The SRA has warned today that firms with financial difficulties are "increasingly turning to non-mainstream lenders" in their battle to balance the books.

The regulator warned last week that it may ban practices from using unrated indemnity insurers following the collapse of Latvian insurer Balva.

Earlier this month, at an SRA board meeting in London, it emerged that around 30 of the top 200 law firms had entered 'intensive engagement' with the SRA over serious financial difficulties. In total, 160 firms were said to be in serious financial difficulties, including eight at immediate risk.

In its Risk Outlook 2013, the regulator described the financial difficulties facing law firms as "the most significant current risk to our regulatory objectives."

In particular, the SRA said: "As firms' financial positions deteriorate, we are finding that they are increasingly turning to non-mainstream lenders.

"This can exacerbate financial difficulties by exposing law firms to high rates of interest and restrictive loan conditions.

"We are also alert to potential risk that a non-mainstream lender may exercise significant influence in the firm that amounts to a pre-emptive ABS arrangement."
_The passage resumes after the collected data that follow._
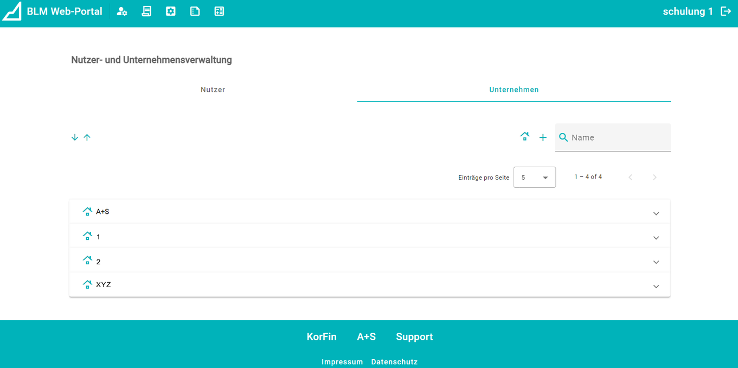
Task: Click the Name search input field
Action: coord(618,138)
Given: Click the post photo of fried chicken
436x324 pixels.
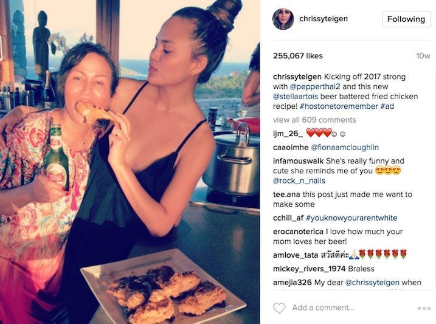Looking at the screenshot, I should (130, 162).
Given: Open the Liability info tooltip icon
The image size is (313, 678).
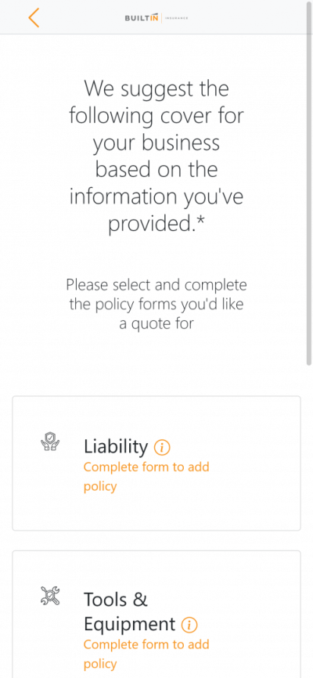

According to the Risk Outlook, the SRA was currently engaging with 51 firms with a high likelihood of intervention and had identified 2,000 with an 'increased susceptibility'.

The regulator said the "drivers of financial difficulty" were diverse, and included changes to the personal injury and legal aid sectors.

However, financial difficulty was a "major issue across all sizes of firm and types of work" was confined to specific sectors.

The SRA said that along with financial difficulty, dishonest misuse of client money or assets was a high priority risk.

Over the last five years, 30 per cent of all interventions involved suspected dishonesty and nearly half included breaches of the accounts rules.

The regulator said the number of ‘receipts’ or information received reporting concern about dishonesty had almost doubled in two years, from 649 in 2011 to 1,107 in 2012.

"Receipts for 2013 reflect this increased trend with 285 receipts received between January and March."

Poor financial performance and cash flow problems were often present, the regulator said, where the risk of dishonesty materialised.

"Financial pressure might not relate just to the firm. There are many examples of managers and employees with unmanageable levels of personal debt also resorting to accessing money from a client account."

In an interview with Solicitors Journal last week, SRA director of risk Andrew Garbutt said although it was clear that some firms "were not reacting" to the ban on personal injury referral fees, there was not "a significant number" of complaints from other law firms.